UMH strategies allow for a different approach, Tardif adds, enabling managers to provide tax optimization strategies for their clients. Considering that a UMH portfolio includes different account types, it could be more efficient to buy certain types of financial instruments in the appropriate account.

Tardif and the Croesus team integrated this strategy into their platform in order to meet the needs of modern PMs, who are fielding more questions than ever from increasingly informed investors. This strategy, Tardif explains, allows an advisor or a PM to let specialists handle the investments within the accounts while maintaining the core relationship with their client.

When overseeing a UMA strategy, PMs and advisors can use Croesus to measure the performance of each sleeve and each of their sub-managers, shifting more resources into better-performing sleeves and replacing underperforming managers. The Croesus platform allows for necessary changes to be made quickly to maximize performance.

In the five years since Croesus launched UMA functionality, it has added new features to meet ongoing industry demand.
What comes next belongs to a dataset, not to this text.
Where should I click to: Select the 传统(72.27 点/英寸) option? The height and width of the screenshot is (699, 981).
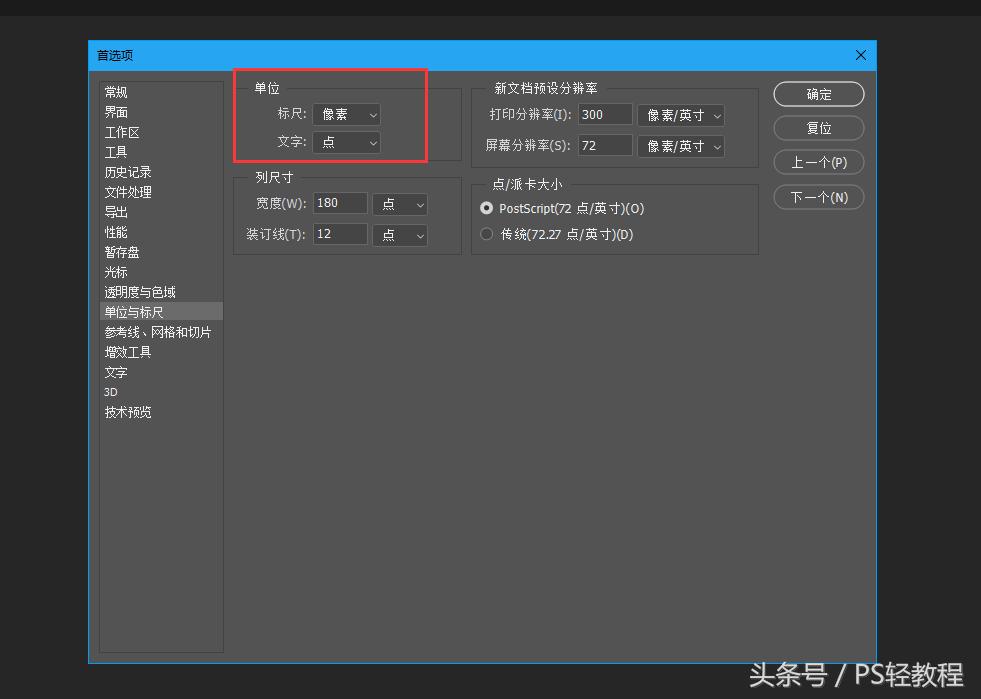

Integrated within the platform is a smart rebalancing algorithm that suggests new purchases for a PM to stay on target. But because each client is different, Croesus has integrated custom constraints. Now a PM can make sure that a client doesn’t buy large stakes in the company they work for, for example. When a client transitions from an RRSP to a RRIF account, the algorithm can integrate the required withdrawals into its rebalancing calculations, keeping aside the money that needs to be withdrawn. The exclusionary feature allows for ESG integration in UMA strategies, too, giving PMs the ability to exclude certain companies, or even whole sectors, that don’t mesh with a client’s investment values.

Historically, UMAs have been a strategy for managing high-net-worth investors – it’s easier to sleeve off investments from one account when the core account pulls from a vast pool of resources, after all. The benefits might not seem as obvious for an advisor managing clients with fewer assets, but Tardif believes they’re there.

“I think it’s a very good way to be structured,” she says. “It’s an approach structure to manage all your portfolios. All your clients can be managed the same way. It’s then easy to rebalance almost all your clients at the same time. This will enable advisors to focus on growing their business, because everything is structured and scheduled.”

That helps an advisor refocus on seeking more clients, bringing in new money and developing better relationships with existing clients, she adds. And the system is scalable – it organizes, tracks and rebalances clients’ investments, no matter how big an advisor’s book grows. In fact, Tardif says, it functions better with a bigger book and offers a clarity that compliance departments love.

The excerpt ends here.